Task requirements: Using the listing below, work out the number of lines in which "computer" appears; return only that figure.
══════
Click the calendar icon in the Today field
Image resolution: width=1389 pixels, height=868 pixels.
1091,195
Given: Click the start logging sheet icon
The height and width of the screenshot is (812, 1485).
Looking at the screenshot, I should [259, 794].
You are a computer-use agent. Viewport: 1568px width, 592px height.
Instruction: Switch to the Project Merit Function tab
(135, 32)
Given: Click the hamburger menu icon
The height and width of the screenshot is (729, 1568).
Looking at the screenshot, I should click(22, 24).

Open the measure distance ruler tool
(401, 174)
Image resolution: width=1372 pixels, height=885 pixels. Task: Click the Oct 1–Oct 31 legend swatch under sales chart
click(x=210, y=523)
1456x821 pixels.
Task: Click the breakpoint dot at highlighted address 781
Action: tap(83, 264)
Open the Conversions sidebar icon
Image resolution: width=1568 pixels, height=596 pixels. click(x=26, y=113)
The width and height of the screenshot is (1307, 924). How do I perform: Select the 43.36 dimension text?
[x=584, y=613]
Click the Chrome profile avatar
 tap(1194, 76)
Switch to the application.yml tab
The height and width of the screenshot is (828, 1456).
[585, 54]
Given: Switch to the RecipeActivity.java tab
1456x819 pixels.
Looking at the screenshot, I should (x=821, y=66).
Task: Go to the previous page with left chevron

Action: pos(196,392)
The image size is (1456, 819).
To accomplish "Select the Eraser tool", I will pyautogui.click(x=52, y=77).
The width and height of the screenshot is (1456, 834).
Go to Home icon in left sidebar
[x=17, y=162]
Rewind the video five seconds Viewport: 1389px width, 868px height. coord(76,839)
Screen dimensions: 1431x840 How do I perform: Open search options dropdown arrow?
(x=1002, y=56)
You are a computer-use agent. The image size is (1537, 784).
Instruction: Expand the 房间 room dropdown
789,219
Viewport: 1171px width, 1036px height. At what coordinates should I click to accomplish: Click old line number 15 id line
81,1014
══════
Task response: 2